**WHAT YOU NEED TO DO:** In the news article below about the sentencing of an Indiana man, transcribe the passage that opens with the words "An Indiana man" and closes with "Terrorists In Syria)".

**DOCUMENT EXTRACT:**
· · · ·

An Indiana man inspired by the Orlando, Florida, Pulse Nightclub massacre to plot terroristic acts was sentenced to 15 years of prison on Monday, according to the Department of Justice (DOJ).
Marlonn Hicks, 31, of Crown Point, Indiana, was a vocal supporter of the Islamic State of Iraq and al-Sham (ISIS), according to a DOJ press release.
Hicks provided two manuals to an FBI agent, who he thought was an ISIS supporter, on how to assemble and use explosives on June 21, 2016, nine days after the Pulse attack. He also discussed terrorist plots with the intent to generate “more of an audience,” gave information surrounding poisons and how to get and use firearms.
Government officials and the FBI had restricted Hick’s capability of traveling to an ISIS controlled region, according to the report. (RELATED: US, Iraqi Air Force Obliterate ISIS Terrorists In Syria)
“If [government officials] had me on anything I’d already be dead cause in Shaa Allah [translated as ‘god willing’] I ain’t going to jail,” Hicks said to an FBI agent during the surveillance period, according to the DOJ report.
Hicks was arrested in July 2016 on federal charges with no incident. He has been under federal custody since the arrest.

· · · ·

**PROVIDED RECORDS:**
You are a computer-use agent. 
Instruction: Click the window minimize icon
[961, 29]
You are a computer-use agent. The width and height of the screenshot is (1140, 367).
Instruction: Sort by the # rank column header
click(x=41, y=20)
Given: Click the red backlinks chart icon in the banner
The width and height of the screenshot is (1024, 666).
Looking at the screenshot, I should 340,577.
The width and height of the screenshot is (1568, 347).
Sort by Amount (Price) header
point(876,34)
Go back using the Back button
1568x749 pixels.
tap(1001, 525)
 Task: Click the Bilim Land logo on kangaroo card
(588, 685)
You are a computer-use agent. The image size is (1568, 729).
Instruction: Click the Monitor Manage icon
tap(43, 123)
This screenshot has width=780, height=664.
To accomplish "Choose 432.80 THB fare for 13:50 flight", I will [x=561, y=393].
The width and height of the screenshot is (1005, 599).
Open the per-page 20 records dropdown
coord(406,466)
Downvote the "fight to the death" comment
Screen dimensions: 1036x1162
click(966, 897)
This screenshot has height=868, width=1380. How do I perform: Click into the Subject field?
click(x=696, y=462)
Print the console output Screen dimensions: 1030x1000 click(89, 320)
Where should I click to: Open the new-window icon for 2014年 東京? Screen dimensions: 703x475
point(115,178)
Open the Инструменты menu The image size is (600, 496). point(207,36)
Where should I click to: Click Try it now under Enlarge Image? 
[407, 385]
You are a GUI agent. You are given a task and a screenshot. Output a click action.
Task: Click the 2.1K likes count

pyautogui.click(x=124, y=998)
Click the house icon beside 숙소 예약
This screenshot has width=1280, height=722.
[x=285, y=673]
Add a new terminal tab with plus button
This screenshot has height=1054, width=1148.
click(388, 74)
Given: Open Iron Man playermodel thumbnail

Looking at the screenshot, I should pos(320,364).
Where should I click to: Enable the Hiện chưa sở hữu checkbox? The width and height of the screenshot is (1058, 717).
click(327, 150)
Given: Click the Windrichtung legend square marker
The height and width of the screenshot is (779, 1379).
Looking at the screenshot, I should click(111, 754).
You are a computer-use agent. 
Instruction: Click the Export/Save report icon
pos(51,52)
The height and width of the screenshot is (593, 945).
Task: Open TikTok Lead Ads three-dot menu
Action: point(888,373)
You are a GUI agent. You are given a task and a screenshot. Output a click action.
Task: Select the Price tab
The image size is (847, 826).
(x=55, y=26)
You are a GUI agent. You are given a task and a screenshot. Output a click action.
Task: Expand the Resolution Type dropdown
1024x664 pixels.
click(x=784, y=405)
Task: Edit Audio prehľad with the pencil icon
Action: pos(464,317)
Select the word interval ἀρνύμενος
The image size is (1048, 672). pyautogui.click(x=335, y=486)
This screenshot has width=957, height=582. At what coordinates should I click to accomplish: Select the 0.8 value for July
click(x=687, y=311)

· · · ·

**ANSWER SPACE:**
An Indiana man inspired by the Orlando, Florida, Pulse Nightclub massacre to plot terroristic acts was sentenced to 15 years of prison on Monday, according to the Department of Justice (DOJ).
Marlonn Hicks, 31, of Crown Point, Indiana, was a vocal supporter of the Islamic State of Iraq and al-Sham (ISIS), according to a DOJ press release.
Hicks provided two manuals to an FBI agent, who he thought was an ISIS supporter, on how to assemble and use explosives on June 21, 2016, nine days after the Pulse attack. He also discussed terrorist plots with the intent to generate “more of an audience,” gave information surrounding poisons and how to get and use firearms.
Government officials and the FBI had restricted Hick’s capability of traveling to an ISIS controlled region, according to the report. (RELATED: US, Iraqi Air Force Obliterate ISIS Terrorists In Syria)